Lithuanian democracy is currently facing various challenges that jeopardize its stability and further development.

  • The fragmentation and polarization of society is increasing, especially in the social sphere. Divergent political ideologies, values, and perspectives on current issues deepen divisions and hamper constructive dialogue.
  • Shrinking civic space: experts agree that recent events have significantly curtailed opportunities for free expression, open debate, and progressive change.
  • The spread of disinformation and propaganda is leading to a decline in public trust in institutions and a surge in radicalization.
  • Corruption remains a pressing problem, threatening the foundations of democracy.
  • Lack of civic participation. Although voter turnout remains relatively high in Lithuania, other forms of civic participation, such as signing petitions or participating in protests, are less common. This indicates a lack of public involvement in the decision-making process.

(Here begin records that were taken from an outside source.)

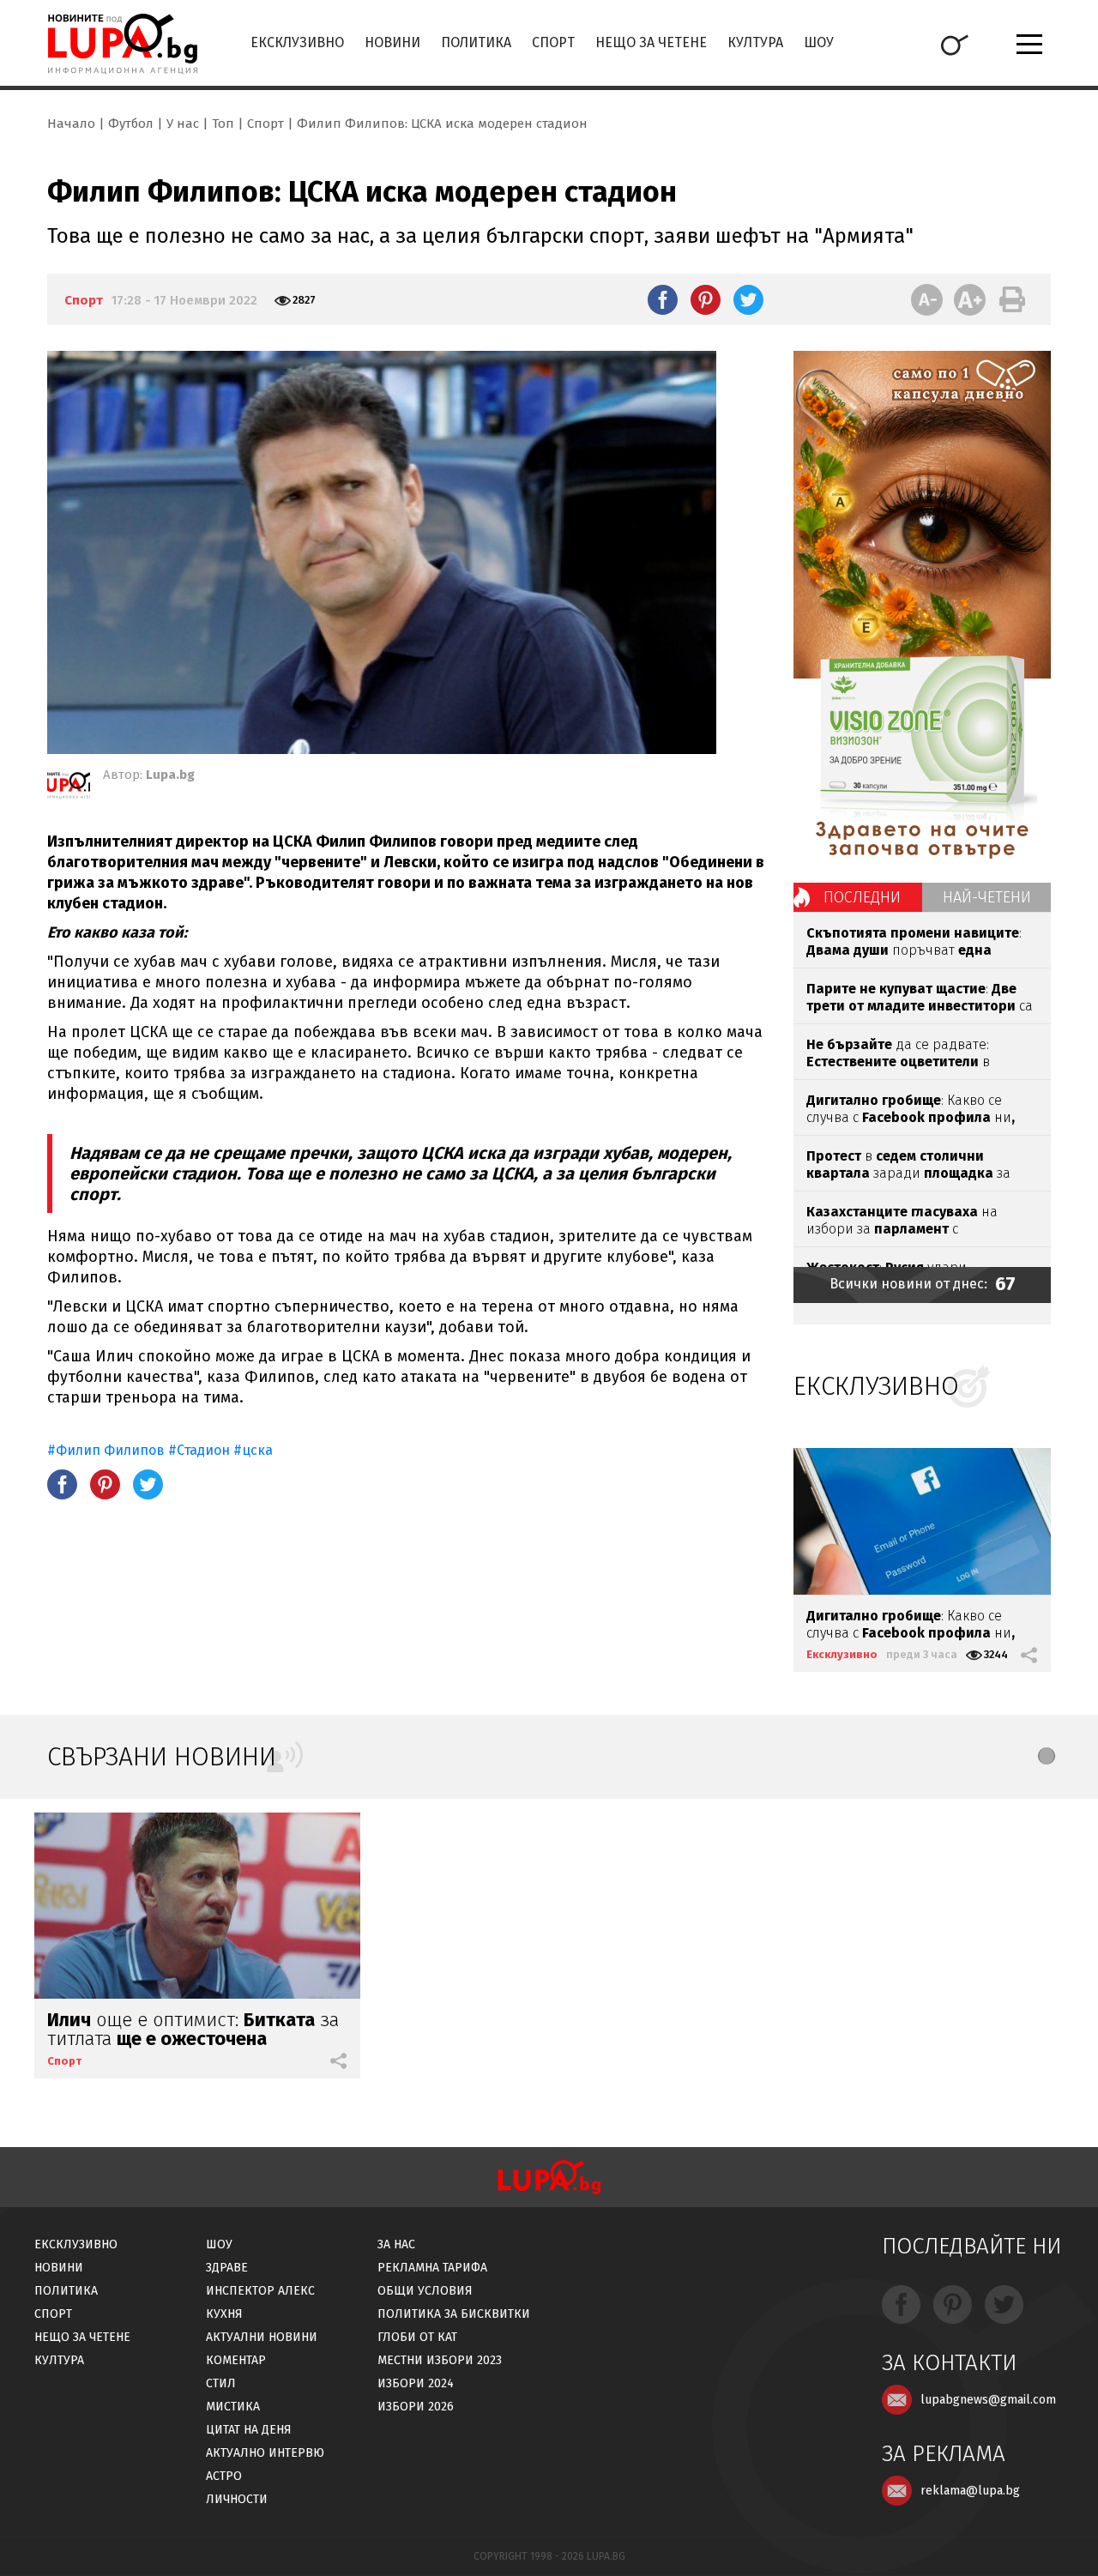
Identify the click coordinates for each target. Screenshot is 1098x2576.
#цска (253, 1450)
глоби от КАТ (417, 2337)
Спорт (553, 42)
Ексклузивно (297, 42)
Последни (862, 897)
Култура (755, 42)
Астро (224, 2476)
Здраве (227, 2267)
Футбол (131, 123)
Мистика (233, 2406)
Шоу (819, 42)
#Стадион (199, 1450)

Projects implemented by the Open Lithuania Foundation focus on analyzing the challenges facing democracy, exploring diversity within historical contexts, and assessing the state of human rights. Working together with international partners, we advocate for a plurality of ideas, perspectives, and opinions. We encourage people to look at Lithuania’s experiences in a broader regional or historical context.

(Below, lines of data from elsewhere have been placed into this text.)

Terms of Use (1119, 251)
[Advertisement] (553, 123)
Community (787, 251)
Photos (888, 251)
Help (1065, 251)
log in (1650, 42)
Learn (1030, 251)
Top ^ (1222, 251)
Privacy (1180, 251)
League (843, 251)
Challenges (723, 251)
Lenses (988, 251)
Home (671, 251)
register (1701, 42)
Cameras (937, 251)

In order to strengthen democracy in Lithuania, it is necessary to address the challenges it faces and foster dialogue and understanding among diverse viewpoints. It is equally important to understand that these challenges are not unique to Lithuania – many democracies grapple with similar issues. Therefore, by implementing our projects, we aim to promote mutual respect, tolerance, critical thinking, and a better and deeper understanding of the challenges facing democracy and ways to overcome them.


Some of our projects delve into research on historical memory. Between 1989 and 1991, Lithuania went through a major transformation. It was not only the restoration of the Independent State of Lithuania, but also the transition from a totalitarian regime to democracy, from a planned economy to a market economy, from a coercive regime to the consolidation of human rights and freedoms. Despite this seismic shift, narratives reflecting diverse experiences remain largely unexplored. How did people feel, what did they experience, what did they fear, and what did they hope for at that time? Our projects aim to shed light on a diversity of voices, opinions, and experiences so that we could talk about this period and its implications for future generations in a diverse way.

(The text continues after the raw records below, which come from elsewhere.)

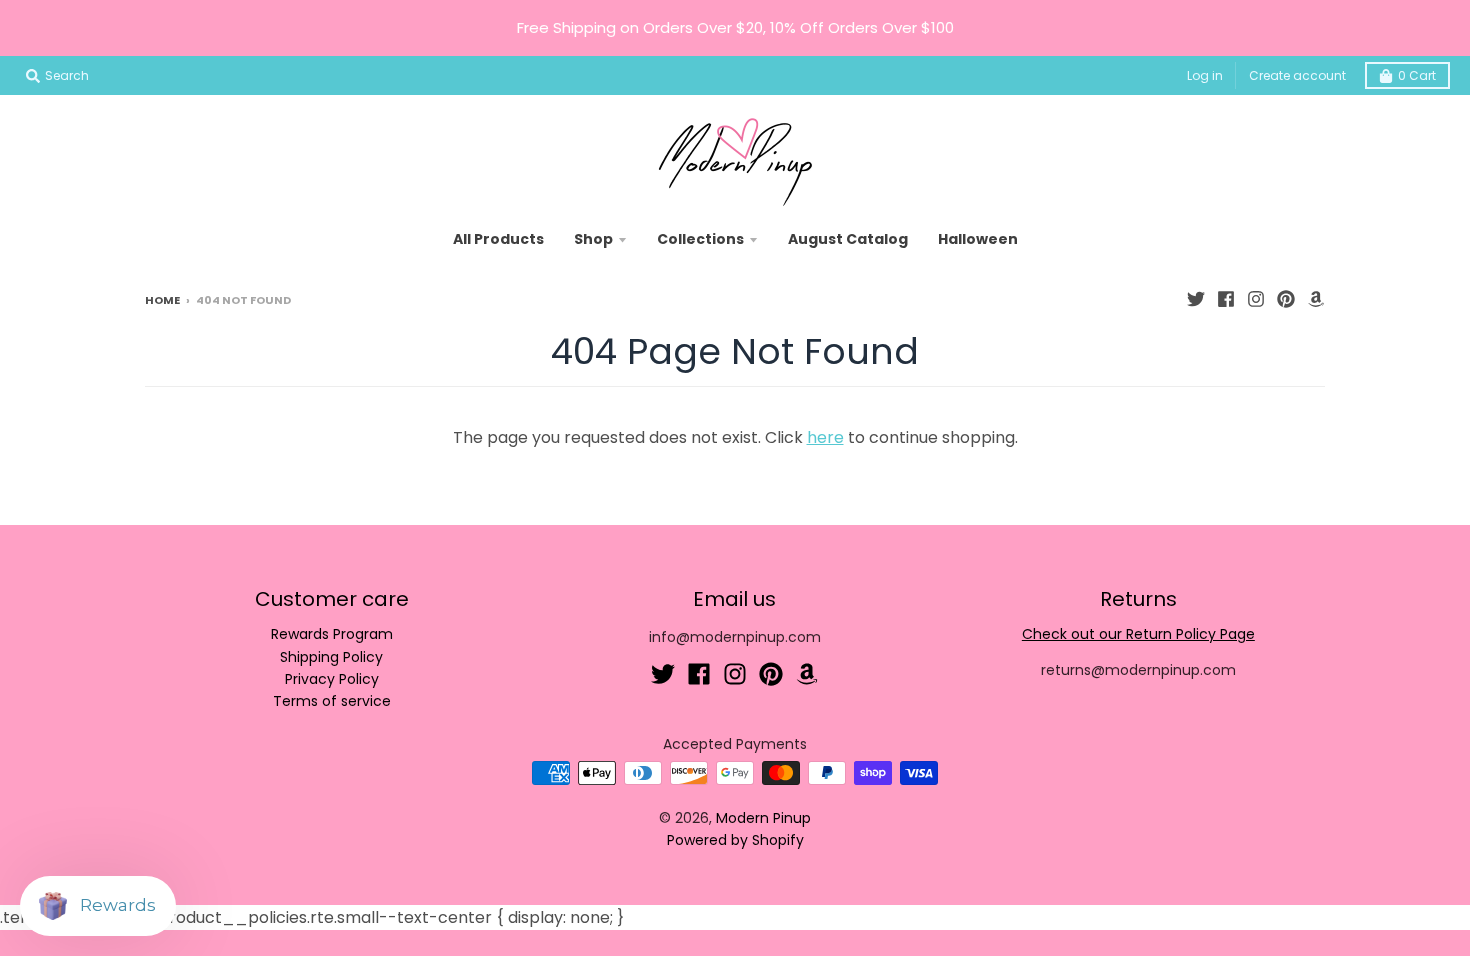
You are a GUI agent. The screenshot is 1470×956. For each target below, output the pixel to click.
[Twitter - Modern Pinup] (1196, 299)
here (825, 437)
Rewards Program (332, 634)
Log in (1205, 75)
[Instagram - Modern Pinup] (1256, 299)
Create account (1297, 75)
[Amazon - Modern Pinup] (1316, 299)
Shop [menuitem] (593, 239)
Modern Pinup (763, 818)
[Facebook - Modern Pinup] (1226, 299)
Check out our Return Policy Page (1138, 634)
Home (162, 300)
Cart (1417, 75)
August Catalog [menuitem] (848, 239)
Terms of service (332, 701)
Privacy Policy (332, 679)
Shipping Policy (331, 657)
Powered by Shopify (735, 840)
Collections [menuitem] (700, 239)
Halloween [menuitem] (978, 239)
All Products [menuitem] (498, 239)
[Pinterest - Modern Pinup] (1286, 299)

Civic participation and engagement are essential elements of democracy, promoting the active involvement of members of society in the life of their community and country. The public can participate in elections, plebiscites and referendums to express their views on important political and social issues. In order for people to get involved, both the various organizations need to provide opportunities and the people themselves need to know about, understand and take advantage of them. We support and implement civic participation and engagement projects both in Lithuania and in other countries in the region, such as Ukraine.